Mr. Kohl has introduced a new plan, appropriately dubbed the “Weekend Voting Act,” to change the voting day from Tuesdays to weekends in an attempt to increase turnout from Americans in the contiguous 48 states come election time.

According to Mr. Kohl, the plan keeps polls open from 10 a.m. on Saturdays to 6 p.m. on Sundays to allow as much time as possible for voters to come to the polls. This Weekend Voting Act draws from Mr. Kohl’s previously co-sponsored Help America Vote Act, which aimed to improve elections in the wake of the presidential debacle in Florida in 2000 — only this time around, the word “improvement” is being used a bit too liberally.

While his weekend plans may ring true with millions of working Americans, it forgets one American cliche truer today than the day it was born: If it ain’t broke, don’t fix it.

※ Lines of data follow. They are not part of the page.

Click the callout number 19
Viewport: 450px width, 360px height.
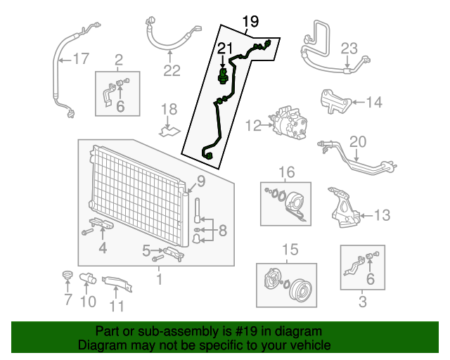click(x=250, y=22)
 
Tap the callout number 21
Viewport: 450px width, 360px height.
click(x=223, y=48)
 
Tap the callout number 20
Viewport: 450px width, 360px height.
click(x=358, y=141)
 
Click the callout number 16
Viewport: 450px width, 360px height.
click(x=286, y=173)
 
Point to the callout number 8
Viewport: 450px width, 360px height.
click(x=221, y=230)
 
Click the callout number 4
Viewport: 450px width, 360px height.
click(x=103, y=248)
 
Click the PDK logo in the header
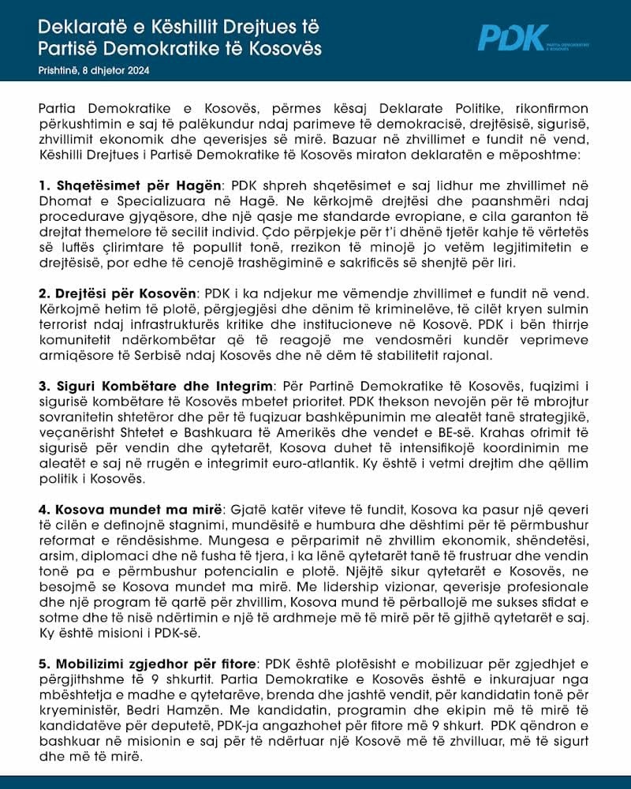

Although Mr. Kohl’s idea sounds sexy, in that really non-sexy political way, it flies in the face of rationale established long before 2008: voting on Tuesday, as his press release acknowledges, was rooted in maximizing turnout, not depressing it.

While people are at work and out-and-about on Tuesdays, they are often doing the opposite come the weekend. Weekends are times for relaxation, not for civics, which is one of the largest logical flaws in Mr. Kohl’s plan. But sloth is only one bar for turning out the vote on weekends; factoring in Sabbaths, weekend getaways and general voter apathy reveals a picture far less civically engaged than the one Mr. Kohl envisions.

However, the Kohl camp will cite statistics claiming that over 60 percent of Americans are working now, guaranteeing fewer have an option to vote during the weekdays. This is meant to show there has been an increase in working couples and individuals across all demographics, namely women[CM1], meaning that polls are unavailable to those contributing to our economy.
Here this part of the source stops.